#### Work required
The response must reproduce every record in full.

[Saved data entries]

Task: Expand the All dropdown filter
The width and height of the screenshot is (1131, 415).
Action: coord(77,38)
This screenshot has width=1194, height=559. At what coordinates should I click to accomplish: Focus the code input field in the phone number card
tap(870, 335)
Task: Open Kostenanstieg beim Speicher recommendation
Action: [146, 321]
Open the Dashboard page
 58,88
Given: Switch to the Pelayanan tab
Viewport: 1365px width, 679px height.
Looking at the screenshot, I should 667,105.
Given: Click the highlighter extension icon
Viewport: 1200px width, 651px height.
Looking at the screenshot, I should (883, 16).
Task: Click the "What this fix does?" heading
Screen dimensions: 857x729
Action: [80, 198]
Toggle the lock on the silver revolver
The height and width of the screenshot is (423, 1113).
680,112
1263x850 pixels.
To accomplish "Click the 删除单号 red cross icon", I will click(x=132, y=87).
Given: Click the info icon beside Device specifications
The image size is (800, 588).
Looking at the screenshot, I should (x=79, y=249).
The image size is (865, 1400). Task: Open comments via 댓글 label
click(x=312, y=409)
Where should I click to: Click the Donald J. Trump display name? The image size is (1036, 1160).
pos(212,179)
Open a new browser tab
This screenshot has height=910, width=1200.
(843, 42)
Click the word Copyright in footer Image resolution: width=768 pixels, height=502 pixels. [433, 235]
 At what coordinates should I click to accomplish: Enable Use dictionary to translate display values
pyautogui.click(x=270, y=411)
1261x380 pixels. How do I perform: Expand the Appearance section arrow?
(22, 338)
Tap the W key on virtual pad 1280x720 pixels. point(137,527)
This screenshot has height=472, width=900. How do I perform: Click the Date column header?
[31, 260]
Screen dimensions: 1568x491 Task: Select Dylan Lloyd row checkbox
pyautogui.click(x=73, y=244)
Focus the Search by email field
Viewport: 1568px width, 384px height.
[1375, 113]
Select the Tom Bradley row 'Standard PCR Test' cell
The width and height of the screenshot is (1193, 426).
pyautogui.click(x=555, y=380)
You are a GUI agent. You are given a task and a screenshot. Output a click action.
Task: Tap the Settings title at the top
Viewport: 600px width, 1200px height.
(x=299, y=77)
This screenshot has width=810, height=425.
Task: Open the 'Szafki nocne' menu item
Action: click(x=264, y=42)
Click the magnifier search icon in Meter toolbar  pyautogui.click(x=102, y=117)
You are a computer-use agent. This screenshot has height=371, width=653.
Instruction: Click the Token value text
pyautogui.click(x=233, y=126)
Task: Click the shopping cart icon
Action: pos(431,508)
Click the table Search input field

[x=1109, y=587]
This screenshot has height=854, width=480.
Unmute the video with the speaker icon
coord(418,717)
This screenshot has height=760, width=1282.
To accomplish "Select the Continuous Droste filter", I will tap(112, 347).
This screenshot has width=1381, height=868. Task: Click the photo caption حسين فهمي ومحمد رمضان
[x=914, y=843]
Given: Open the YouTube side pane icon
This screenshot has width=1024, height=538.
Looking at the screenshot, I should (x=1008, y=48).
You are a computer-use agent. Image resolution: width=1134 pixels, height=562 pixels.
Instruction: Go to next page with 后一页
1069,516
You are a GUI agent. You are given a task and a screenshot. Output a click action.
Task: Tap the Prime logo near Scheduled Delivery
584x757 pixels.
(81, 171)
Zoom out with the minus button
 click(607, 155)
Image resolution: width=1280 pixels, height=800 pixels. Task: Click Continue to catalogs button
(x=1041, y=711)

#### Response
Task: Expand the All dropdown filter
The width and height of the screenshot is (1131, 415).
Action: coord(77,38)
This screenshot has width=1194, height=559. At what coordinates should I click to accomplish: Focus the code input field in the phone number card
tap(870, 335)
Task: Open Kostenanstieg beim Speicher recommendation
Action: [146, 321]
Open the Dashboard page
 58,88
Given: Switch to the Pelayanan tab
Viewport: 1365px width, 679px height.
Looking at the screenshot, I should 667,105.
Given: Click the highlighter extension icon
Viewport: 1200px width, 651px height.
Looking at the screenshot, I should (883, 16).
Task: Click the "What this fix does?" heading
Screen dimensions: 857x729
Action: [80, 198]
Toggle the lock on the silver revolver
The height and width of the screenshot is (423, 1113).
680,112
1263x850 pixels.
To accomplish "Click the 删除单号 red cross icon", I will click(x=132, y=87).
Given: Click the info icon beside Device specifications
The image size is (800, 588).
Looking at the screenshot, I should (x=79, y=249).
The image size is (865, 1400). Task: Open comments via 댓글 label
click(x=312, y=409)
Where should I click to: Click the Donald J. Trump display name? The image size is (1036, 1160).
pos(212,179)
Open a new browser tab
This screenshot has height=910, width=1200.
(843, 42)
Click the word Copyright in footer Image resolution: width=768 pixels, height=502 pixels. [433, 235]
 At what coordinates should I click to accomplish: Enable Use dictionary to translate display values
pyautogui.click(x=270, y=411)
1261x380 pixels. How do I perform: Expand the Appearance section arrow?
(22, 338)
Tap the W key on virtual pad 1280x720 pixels. point(137,527)
This screenshot has height=472, width=900. How do I perform: Click the Date column header?
[31, 260]
Screen dimensions: 1568x491 Task: Select Dylan Lloyd row checkbox
pyautogui.click(x=73, y=244)
Focus the Search by email field
Viewport: 1568px width, 384px height.
[1375, 113]
Select the Tom Bradley row 'Standard PCR Test' cell
The width and height of the screenshot is (1193, 426).
pyautogui.click(x=555, y=380)
You are a GUI agent. You are given a task and a screenshot. Output a click action.
Task: Tap the Settings title at the top
Viewport: 600px width, 1200px height.
(x=299, y=77)
This screenshot has width=810, height=425.
Task: Open the 'Szafki nocne' menu item
Action: click(x=264, y=42)
Click the magnifier search icon in Meter toolbar  pyautogui.click(x=102, y=117)
You are a computer-use agent. This screenshot has height=371, width=653.
Instruction: Click the Token value text
pyautogui.click(x=233, y=126)
Task: Click the shopping cart icon
Action: pos(431,508)
Click the table Search input field

[x=1109, y=587]
This screenshot has height=854, width=480.
Unmute the video with the speaker icon
coord(418,717)
This screenshot has height=760, width=1282.
To accomplish "Select the Continuous Droste filter", I will tap(112, 347).
This screenshot has width=1381, height=868. Task: Click the photo caption حسين فهمي ومحمد رمضان
[x=914, y=843]
Given: Open the YouTube side pane icon
This screenshot has width=1024, height=538.
Looking at the screenshot, I should (x=1008, y=48).
You are a computer-use agent. Image resolution: width=1134 pixels, height=562 pixels.
Instruction: Go to next page with 后一页
1069,516
You are a GUI agent. You are given a task and a screenshot. Output a click action.
Task: Tap the Prime logo near Scheduled Delivery
584x757 pixels.
(81, 171)
Zoom out with the minus button
 click(607, 155)
Image resolution: width=1280 pixels, height=800 pixels. Task: Click Continue to catalogs button
(x=1041, y=711)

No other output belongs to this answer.